Exercise objective: Print, in exact form, the lines below from the one containing "Task: Click the blue bird music note icon" through the one containing "Given: Set 입출금리워드 to 숨김", and omit all others.

(Saved data entries)
● ● ● ● ● ● ●
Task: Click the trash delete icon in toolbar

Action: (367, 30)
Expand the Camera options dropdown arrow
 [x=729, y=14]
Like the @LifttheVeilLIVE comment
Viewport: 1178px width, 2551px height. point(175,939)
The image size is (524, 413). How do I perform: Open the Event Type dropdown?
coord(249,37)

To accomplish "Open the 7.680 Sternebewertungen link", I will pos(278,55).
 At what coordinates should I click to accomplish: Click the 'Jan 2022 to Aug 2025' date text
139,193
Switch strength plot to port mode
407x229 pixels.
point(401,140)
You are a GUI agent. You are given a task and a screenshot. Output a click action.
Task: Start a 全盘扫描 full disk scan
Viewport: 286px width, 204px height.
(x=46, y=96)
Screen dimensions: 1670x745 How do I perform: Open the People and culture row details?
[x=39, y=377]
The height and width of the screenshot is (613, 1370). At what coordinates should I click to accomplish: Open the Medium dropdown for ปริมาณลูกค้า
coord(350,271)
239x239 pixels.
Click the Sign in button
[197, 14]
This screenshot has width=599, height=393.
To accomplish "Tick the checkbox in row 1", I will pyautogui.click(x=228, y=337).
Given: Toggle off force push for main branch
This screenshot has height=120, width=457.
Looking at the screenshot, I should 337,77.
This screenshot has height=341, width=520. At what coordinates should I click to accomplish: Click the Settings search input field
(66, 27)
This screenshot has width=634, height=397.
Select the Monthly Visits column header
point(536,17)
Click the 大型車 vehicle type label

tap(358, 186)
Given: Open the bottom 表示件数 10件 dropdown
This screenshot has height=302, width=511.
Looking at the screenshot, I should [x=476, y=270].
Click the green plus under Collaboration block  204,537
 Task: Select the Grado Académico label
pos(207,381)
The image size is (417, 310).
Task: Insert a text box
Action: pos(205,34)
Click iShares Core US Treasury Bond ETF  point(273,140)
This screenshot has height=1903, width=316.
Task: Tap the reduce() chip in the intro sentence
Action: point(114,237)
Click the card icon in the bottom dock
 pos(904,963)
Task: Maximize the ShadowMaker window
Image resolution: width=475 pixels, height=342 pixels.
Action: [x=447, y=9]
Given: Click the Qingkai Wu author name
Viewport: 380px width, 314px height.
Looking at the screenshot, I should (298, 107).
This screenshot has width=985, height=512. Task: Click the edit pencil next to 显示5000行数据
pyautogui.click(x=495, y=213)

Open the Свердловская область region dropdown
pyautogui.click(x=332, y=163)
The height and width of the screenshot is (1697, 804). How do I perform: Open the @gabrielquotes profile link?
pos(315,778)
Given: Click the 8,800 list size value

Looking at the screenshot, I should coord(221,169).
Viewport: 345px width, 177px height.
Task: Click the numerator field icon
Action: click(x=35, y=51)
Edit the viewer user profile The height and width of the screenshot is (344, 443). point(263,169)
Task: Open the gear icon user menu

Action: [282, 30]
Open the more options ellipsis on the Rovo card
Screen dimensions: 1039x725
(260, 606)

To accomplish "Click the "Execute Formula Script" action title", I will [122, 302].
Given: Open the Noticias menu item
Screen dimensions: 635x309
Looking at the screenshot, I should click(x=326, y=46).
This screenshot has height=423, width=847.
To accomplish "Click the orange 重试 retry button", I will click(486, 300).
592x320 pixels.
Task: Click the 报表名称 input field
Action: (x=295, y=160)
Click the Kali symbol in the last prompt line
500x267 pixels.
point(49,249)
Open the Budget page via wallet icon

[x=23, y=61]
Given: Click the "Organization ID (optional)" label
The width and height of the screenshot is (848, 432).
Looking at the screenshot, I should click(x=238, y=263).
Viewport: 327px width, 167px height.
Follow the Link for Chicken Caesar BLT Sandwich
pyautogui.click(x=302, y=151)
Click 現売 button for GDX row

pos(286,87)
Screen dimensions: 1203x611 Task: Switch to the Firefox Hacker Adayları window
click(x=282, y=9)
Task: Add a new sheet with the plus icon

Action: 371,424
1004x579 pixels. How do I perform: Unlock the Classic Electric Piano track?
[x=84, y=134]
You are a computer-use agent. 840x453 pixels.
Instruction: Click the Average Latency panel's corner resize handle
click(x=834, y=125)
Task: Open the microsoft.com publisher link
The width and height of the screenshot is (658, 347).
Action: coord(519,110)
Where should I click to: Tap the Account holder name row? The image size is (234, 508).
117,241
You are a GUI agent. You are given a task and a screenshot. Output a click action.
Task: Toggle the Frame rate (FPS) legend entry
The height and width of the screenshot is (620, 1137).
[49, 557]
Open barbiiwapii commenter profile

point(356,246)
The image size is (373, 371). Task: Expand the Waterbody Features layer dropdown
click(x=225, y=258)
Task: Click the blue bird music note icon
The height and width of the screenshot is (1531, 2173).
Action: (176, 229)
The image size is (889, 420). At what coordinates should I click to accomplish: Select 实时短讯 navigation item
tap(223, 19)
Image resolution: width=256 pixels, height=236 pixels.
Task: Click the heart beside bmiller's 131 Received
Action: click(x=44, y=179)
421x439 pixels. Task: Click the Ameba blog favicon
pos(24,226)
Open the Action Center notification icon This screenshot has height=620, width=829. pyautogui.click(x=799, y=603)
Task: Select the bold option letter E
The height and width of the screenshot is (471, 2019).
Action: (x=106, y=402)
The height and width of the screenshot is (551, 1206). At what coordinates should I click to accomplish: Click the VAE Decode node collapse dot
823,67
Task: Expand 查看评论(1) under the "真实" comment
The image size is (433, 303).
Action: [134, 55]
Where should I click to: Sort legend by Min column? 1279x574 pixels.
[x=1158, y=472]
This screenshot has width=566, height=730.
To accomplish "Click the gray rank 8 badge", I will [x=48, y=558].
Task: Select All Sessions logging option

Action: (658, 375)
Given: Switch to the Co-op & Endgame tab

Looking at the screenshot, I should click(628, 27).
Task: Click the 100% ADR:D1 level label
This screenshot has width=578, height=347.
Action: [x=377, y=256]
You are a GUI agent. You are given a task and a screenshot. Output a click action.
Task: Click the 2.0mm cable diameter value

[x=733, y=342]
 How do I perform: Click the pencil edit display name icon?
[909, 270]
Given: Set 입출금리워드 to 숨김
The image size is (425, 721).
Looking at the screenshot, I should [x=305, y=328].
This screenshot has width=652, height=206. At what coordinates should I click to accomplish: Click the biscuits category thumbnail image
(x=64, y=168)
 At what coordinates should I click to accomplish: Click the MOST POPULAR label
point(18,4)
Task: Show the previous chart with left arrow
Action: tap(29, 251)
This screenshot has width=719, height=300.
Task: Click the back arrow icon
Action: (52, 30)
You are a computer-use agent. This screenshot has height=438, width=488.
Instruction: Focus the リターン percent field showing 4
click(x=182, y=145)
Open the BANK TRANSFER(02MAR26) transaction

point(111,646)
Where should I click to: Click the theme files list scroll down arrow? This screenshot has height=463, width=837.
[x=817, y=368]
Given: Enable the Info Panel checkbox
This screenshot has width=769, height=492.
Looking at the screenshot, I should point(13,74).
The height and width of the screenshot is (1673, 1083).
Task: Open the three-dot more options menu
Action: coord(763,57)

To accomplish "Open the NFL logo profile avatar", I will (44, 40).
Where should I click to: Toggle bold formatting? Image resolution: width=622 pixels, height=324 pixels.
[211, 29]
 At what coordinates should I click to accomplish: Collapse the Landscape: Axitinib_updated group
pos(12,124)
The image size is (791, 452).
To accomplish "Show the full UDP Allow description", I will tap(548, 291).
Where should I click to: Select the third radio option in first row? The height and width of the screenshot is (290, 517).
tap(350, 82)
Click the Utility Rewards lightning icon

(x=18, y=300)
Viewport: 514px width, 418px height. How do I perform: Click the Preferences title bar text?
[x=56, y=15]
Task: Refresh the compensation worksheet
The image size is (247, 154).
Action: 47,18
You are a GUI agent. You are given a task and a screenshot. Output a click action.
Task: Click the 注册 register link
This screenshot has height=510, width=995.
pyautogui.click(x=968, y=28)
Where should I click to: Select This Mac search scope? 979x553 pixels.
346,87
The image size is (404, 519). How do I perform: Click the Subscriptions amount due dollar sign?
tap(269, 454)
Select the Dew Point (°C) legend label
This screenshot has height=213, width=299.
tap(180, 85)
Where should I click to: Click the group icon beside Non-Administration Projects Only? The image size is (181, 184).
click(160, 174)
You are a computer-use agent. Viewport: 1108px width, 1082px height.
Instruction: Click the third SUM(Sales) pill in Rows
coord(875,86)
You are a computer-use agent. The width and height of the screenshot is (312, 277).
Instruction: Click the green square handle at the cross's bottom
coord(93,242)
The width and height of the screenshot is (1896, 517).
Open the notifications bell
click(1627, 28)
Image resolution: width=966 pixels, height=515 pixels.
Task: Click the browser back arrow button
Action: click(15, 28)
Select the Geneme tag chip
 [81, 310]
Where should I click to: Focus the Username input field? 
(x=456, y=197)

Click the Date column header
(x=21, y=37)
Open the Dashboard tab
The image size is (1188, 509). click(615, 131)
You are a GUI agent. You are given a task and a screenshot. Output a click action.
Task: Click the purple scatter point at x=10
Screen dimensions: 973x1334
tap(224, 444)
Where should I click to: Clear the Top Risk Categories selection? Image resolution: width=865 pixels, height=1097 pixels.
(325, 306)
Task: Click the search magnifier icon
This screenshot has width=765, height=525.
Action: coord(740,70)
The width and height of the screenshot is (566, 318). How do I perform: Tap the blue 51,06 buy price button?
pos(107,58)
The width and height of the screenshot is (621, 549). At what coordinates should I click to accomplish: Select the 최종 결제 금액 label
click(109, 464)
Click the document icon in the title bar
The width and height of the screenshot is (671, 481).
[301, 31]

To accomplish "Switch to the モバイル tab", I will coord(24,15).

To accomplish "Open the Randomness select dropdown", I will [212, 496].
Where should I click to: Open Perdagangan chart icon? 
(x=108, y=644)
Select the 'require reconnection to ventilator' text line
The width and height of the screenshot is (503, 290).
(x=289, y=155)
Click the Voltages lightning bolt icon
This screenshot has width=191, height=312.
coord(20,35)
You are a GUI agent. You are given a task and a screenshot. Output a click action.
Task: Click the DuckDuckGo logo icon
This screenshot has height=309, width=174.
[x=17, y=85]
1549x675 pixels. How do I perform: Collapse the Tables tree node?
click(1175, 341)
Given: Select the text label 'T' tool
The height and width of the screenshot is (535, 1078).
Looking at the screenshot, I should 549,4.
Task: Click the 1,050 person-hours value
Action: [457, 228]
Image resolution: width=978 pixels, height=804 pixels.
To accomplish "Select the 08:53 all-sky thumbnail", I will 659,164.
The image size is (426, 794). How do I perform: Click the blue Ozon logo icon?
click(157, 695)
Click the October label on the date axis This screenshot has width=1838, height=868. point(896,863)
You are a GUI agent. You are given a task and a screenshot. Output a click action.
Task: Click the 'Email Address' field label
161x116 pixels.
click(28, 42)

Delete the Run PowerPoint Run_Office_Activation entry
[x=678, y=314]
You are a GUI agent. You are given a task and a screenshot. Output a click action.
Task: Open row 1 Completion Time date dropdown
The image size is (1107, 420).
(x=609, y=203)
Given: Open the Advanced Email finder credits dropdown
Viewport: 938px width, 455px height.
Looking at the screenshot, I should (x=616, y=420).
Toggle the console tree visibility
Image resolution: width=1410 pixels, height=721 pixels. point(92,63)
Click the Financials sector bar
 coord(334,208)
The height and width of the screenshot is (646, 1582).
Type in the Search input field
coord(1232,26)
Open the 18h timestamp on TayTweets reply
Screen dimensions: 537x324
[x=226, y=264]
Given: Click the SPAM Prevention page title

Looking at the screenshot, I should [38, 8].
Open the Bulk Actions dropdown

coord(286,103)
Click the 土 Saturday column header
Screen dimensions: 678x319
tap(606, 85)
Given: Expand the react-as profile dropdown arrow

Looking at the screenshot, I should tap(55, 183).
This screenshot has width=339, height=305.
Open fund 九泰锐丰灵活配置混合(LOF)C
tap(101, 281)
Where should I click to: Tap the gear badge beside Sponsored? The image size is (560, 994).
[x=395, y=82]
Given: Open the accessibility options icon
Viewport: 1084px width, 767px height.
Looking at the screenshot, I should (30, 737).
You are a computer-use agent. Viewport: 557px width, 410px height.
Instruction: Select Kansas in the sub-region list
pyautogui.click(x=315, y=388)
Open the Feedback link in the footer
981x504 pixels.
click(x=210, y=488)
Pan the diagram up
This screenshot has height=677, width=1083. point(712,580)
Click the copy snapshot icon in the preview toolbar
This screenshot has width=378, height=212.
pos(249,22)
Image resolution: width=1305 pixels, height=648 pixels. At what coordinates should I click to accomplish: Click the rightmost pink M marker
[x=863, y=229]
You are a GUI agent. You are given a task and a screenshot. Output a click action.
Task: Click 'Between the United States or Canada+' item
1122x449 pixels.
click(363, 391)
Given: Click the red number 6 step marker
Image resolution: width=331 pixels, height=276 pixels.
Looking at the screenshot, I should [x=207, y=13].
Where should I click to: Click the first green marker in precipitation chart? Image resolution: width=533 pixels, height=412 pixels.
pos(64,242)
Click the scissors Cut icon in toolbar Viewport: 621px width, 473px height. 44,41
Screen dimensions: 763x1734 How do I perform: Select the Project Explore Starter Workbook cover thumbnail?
● ● ● ● ● ● ●
Exercise output:
Task: Click the blue bird music note icon
The height and width of the screenshot is (1531, 2173).
Action: (176, 229)
The image size is (889, 420). At what coordinates should I click to accomplish: Select 实时短讯 navigation item
tap(223, 19)
Image resolution: width=256 pixels, height=236 pixels.
Task: Click the heart beside bmiller's 131 Received
Action: click(x=44, y=179)
421x439 pixels. Task: Click the Ameba blog favicon
pos(24,226)
Open the Action Center notification icon This screenshot has height=620, width=829. pyautogui.click(x=799, y=603)
Task: Select the bold option letter E
The height and width of the screenshot is (471, 2019).
Action: (x=106, y=402)
The height and width of the screenshot is (551, 1206). At what coordinates should I click to accomplish: Click the VAE Decode node collapse dot
823,67
Task: Expand 查看评论(1) under the "真实" comment
The image size is (433, 303).
Action: [134, 55]
Where should I click to: Sort legend by Min column? 1279x574 pixels.
[x=1158, y=472]
This screenshot has width=566, height=730.
To accomplish "Click the gray rank 8 badge", I will [x=48, y=558].
Task: Select All Sessions logging option

Action: (658, 375)
Given: Switch to the Co-op & Endgame tab

Looking at the screenshot, I should click(628, 27).
Task: Click the 100% ADR:D1 level label
This screenshot has width=578, height=347.
Action: [x=377, y=256]
You are a GUI agent. You are given a task and a screenshot. Output a click action.
Task: Click the 2.0mm cable diameter value

[x=733, y=342]
 How do I perform: Click the pencil edit display name icon?
[909, 270]
Given: Set 입출금리워드 to 숨김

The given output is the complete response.